This morning my body was stiff when I woke from sleep, as I have been working rather hard lately, and I thought that I would do my morning Yoga out on the deck as the Sun was rising. Going through all the different asanas, my mind was thinking about the actual meaning of the word yoga (union with God). So after my shower I opened the Bhagavad-gita As It Is and read chapter six entitled “Sankhya-yoga”.
I guess you could say I felt some pleasure while performing my hatha-yoga asanas, as the stiffness left my body and blood circulation returned, and then from my reading I could understand that this was understandable and acceptable.

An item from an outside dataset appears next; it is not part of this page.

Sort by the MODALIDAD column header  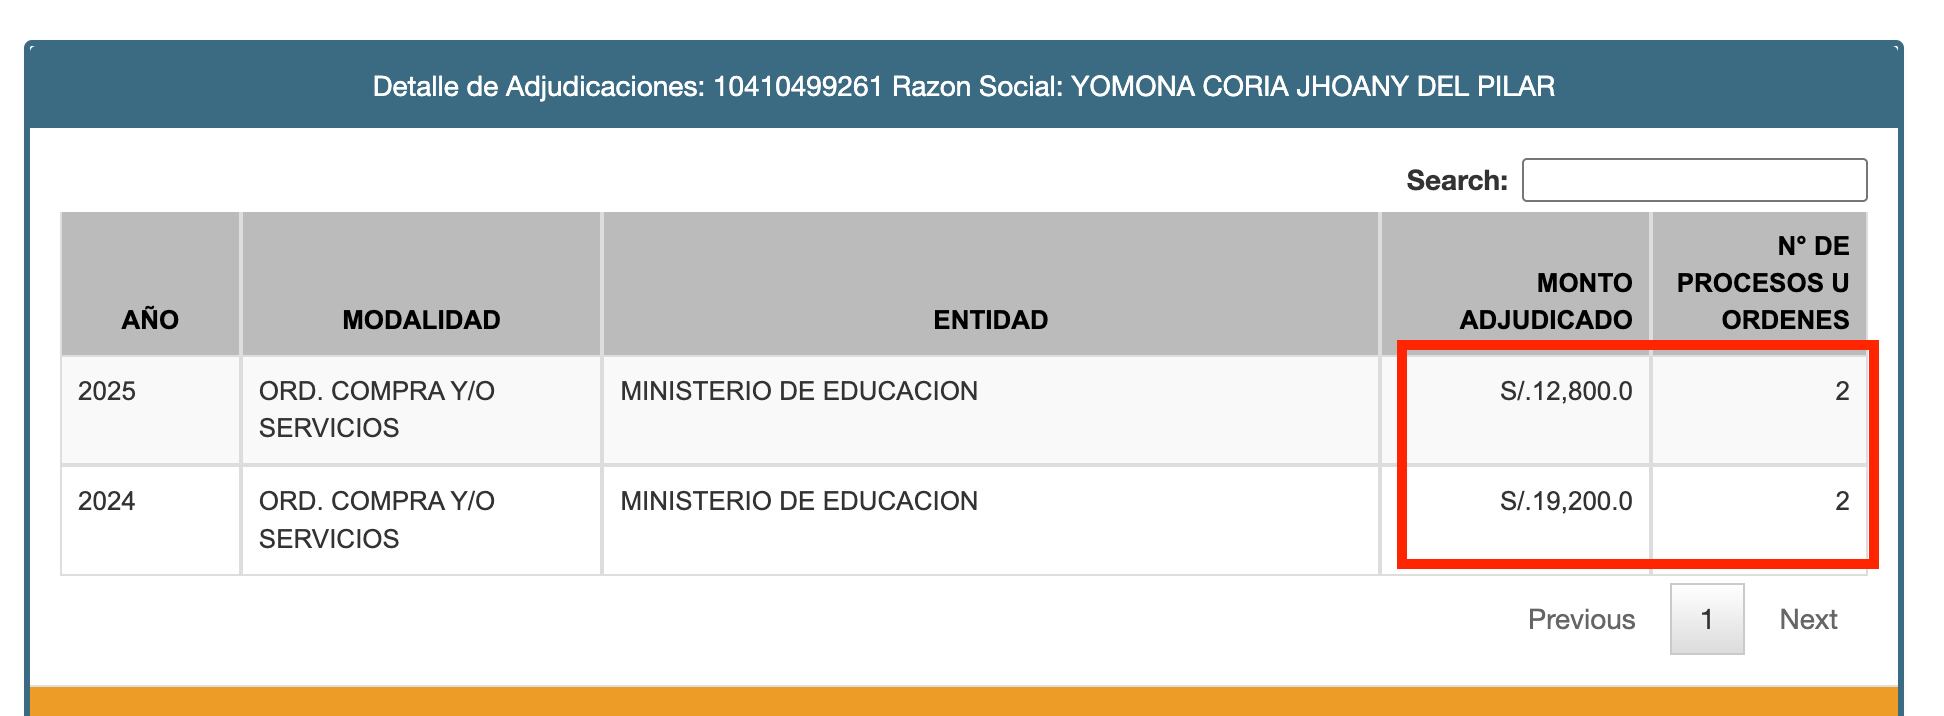point(421,320)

…There is an acceptance of transcendental pleasure in the Patañjali system, but the monists do not accept this transcendental pleasure out of fear of jeopardizing the theory of oneness. The duality of knowledge and knower is not accepted by the nondualist, but in this verse transcendental pleasure—realized through transcendental senses—is accepted. And this is corroborated by the Patañjali Muni, the famous exponent of the yoga system. The great sage declares in his Yoga-sūtras: puruṣārtha-śūnyānāṁ guṇānāṁ pratiprasavaḥ kaivalyaṁ svarūpa-pratiṣṭhā vā citi-śaktir iti.

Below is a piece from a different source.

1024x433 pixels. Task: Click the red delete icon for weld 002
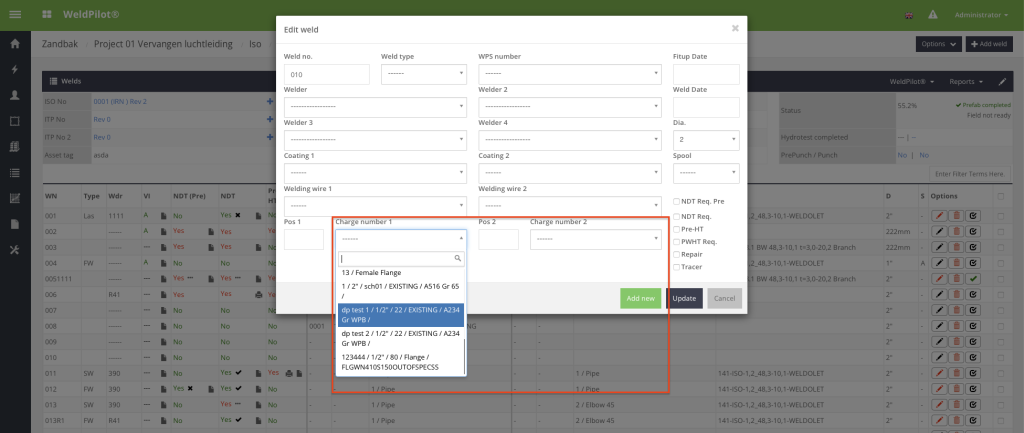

This citi-śakti, or internal potency, is transcendental. Puruṣārtha means material religiosity, economic development, sense gratification and, at the end, the attempt to become one with the Supreme. This “oneness with the Supreme” is called kaivalyam by the monist. But according to Patañjali, this kaivalyam is an internal, or transcendental, potency by which the living entity becomes aware of his constitutional position. In the words of Lord Caitanya, this state of affairs is called ceto-darpaṇa-mārjanam, or clearance of the impure mirror of the mind. This “clearance” is actually liberation, or bhava-mahādāvāgni-nirvāpaṇam. The theory of nirvāṇa—also preliminary—corresponds with this principle. In the Bhāgavatam this is called svarūpeṇa vyavasthitiḥ. The Bhagavad-gītā also confirms this situation in this verse. (from purport to Bg. 6.20-23)

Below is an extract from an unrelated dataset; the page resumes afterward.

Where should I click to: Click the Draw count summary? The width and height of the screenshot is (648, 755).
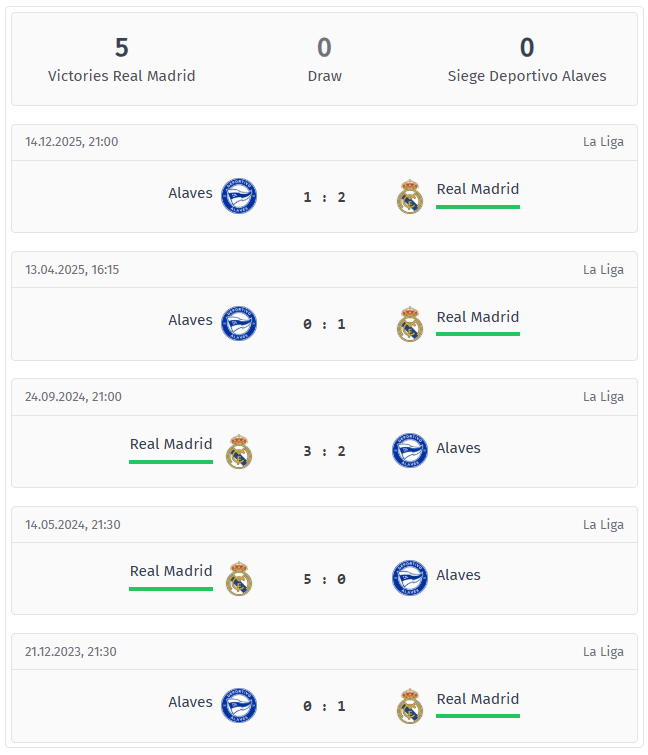pos(324,48)
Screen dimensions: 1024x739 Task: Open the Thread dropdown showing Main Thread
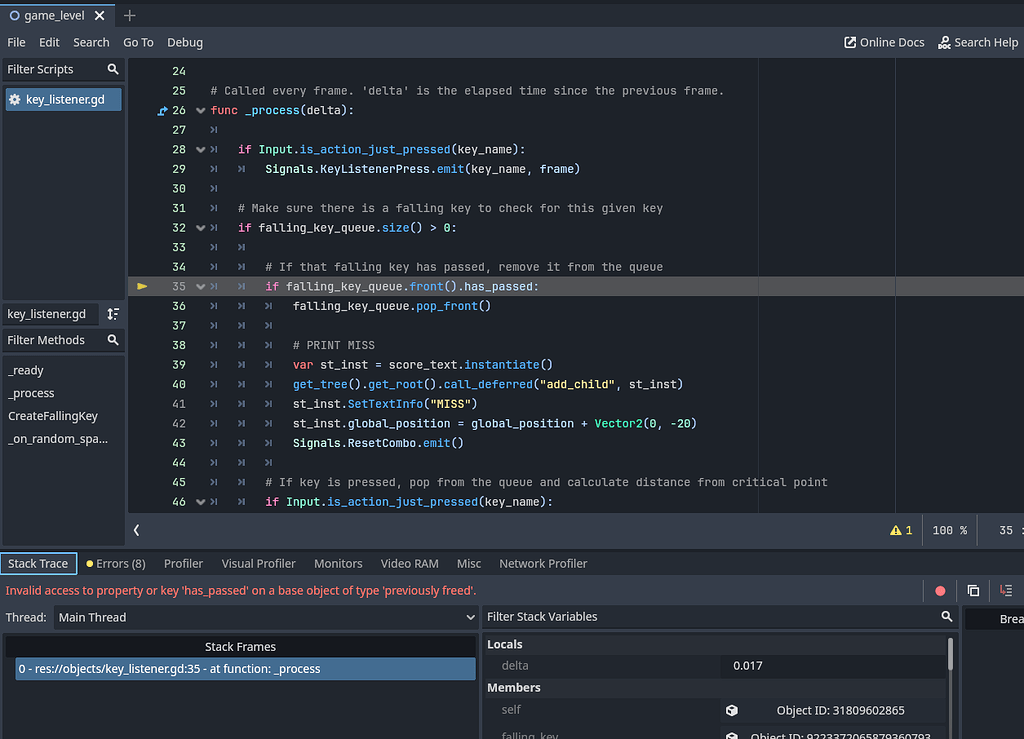(x=265, y=618)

Maybe I just use the philosophy to justify my enjoyment of yoga-asanas, or perhaps controlling the mind, body and senses, is the preliminary path leading to liberation, freedom from all miseries.
As a lamp in a windless place does not waver, so the transcendentalist, whose mind is controlled, remains always steady in his meditation on the transcendent Self. (Bg. 6.19)
The stage of perfection is called trance, or samādhi, when one’s mind is completely restrained from material mental activities by practice of yoga. This is characterized by one’s ability to see the self by the pure mind and to relish and rejoice in the self. In that joyous state, one is situated in boundless transcendental happiness and enjoys himself through transcendental senses. Established thus, one never departs from the truth, and upon gaining this he thinks there is no greater gain. Being situated in such a position, one is never shaken, even in the midst of greatest difficulty. This indeed is actual freedom from all miseries arising from material contact.